Votre débat sur "les indignations sélectives" dans ce dernier numéro de Politis me gêne un peu. Méfions-nous comme de la peste de cette manie bien-pensante de généralisation systématique.
"Bien entendu, que l’indignation soit sélective ne délégitime pas la cause du peuple tibétain." Mais c’est pourtant ce que vous faites.
"Bien entendu aussi, le combat idéal qui prendrait soudain en charge toutes les causes justes à travers le monde n’existe pas, et sans doute il ne peut exister." Et c’est précisément pourquoi ce débat entre initiés ne sert strictement à rien. Juste à se donner bonne conscience à bon compte. En justifiant toutes nos impuissances.

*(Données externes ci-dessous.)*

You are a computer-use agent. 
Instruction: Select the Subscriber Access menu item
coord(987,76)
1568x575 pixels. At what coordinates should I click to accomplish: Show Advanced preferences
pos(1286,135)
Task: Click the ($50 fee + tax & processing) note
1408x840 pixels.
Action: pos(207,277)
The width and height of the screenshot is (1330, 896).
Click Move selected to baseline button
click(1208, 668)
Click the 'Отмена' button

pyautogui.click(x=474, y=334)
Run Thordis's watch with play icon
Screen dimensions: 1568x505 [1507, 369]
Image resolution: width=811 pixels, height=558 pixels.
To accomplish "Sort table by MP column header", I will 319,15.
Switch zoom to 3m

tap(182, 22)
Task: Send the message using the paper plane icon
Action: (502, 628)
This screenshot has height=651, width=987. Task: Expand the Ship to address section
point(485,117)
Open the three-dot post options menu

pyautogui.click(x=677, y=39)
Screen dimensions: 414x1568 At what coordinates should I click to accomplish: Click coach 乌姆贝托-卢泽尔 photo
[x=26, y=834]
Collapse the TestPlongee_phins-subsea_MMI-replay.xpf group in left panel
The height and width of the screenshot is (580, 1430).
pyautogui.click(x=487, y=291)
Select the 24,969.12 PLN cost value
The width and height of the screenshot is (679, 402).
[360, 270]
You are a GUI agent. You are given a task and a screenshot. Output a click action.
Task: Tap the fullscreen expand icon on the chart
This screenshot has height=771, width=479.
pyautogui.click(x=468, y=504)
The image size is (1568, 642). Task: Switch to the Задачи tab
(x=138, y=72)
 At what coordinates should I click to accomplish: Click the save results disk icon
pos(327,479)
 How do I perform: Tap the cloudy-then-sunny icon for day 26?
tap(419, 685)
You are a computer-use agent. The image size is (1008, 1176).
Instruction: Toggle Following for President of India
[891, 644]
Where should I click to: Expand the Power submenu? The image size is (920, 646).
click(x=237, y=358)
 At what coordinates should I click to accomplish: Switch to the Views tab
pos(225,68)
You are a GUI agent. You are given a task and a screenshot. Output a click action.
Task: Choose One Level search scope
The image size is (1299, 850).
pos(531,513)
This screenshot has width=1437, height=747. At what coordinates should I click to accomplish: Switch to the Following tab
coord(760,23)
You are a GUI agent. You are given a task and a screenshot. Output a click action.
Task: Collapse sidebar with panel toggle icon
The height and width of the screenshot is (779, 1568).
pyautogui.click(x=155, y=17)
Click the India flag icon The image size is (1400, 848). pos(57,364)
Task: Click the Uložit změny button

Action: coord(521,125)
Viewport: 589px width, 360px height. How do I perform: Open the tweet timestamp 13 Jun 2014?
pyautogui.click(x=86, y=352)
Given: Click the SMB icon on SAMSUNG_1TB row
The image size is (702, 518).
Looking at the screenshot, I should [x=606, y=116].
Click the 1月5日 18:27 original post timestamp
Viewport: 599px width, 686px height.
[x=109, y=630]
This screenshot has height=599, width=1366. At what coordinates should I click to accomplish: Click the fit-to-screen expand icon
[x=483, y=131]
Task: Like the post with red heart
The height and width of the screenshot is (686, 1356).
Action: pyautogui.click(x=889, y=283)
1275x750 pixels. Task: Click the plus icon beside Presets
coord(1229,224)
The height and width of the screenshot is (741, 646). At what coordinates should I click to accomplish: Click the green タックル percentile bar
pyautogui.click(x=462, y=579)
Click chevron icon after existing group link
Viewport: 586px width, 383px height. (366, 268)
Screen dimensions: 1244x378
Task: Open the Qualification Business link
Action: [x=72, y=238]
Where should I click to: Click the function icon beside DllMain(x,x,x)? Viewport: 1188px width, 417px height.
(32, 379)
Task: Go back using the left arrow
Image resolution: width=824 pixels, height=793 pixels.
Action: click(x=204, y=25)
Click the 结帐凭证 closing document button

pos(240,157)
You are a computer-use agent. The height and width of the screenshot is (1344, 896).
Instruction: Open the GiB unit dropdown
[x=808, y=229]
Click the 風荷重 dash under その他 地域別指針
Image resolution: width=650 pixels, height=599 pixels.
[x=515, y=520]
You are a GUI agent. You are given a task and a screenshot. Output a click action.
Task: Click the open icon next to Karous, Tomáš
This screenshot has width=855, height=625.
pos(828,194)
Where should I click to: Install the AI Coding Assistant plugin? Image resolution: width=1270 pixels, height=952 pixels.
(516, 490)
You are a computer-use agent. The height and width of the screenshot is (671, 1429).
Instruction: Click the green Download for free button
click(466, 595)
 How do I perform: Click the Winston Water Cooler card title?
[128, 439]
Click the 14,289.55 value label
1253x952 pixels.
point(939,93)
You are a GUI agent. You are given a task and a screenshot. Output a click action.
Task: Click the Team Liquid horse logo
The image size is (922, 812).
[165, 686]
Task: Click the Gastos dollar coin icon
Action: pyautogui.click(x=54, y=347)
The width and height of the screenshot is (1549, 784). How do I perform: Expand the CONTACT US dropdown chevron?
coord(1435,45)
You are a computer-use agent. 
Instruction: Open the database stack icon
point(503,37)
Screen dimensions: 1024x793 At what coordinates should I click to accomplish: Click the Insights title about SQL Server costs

Est-ce parce qu’on traite un problème que l’on oublie tous les autres ? Faut-il à chaque fois établir un catalogue exhaustif des misères du monde ? À trop vouloir en faire, on finit par noyer tous les poissons. Et nos indignations ne sont plus que stériles postures.
Un autre travers anesthésiant consiste à mettre en exergue un point de détail secondaire qui finira par obscurcir le problème principal. Un exemple : la mise en cause dans le cas présent de RSF et de Robert Ménard. Franchement, je me fous du premier comme du second. Je suis même assez d’accord avec les critiques qu’on leur adresse.
Mais sont-ils là une priorité ? Toutes ces critiques sont absolument d’AUCUNE UTILITÉ, sinon celle de détourner l’attention de l’important. Une énième discussion d’initiés aussi efficace qu’une réunion de "collectifs unitaires" s’engueulant sur une mille-et-unième motion de défiance.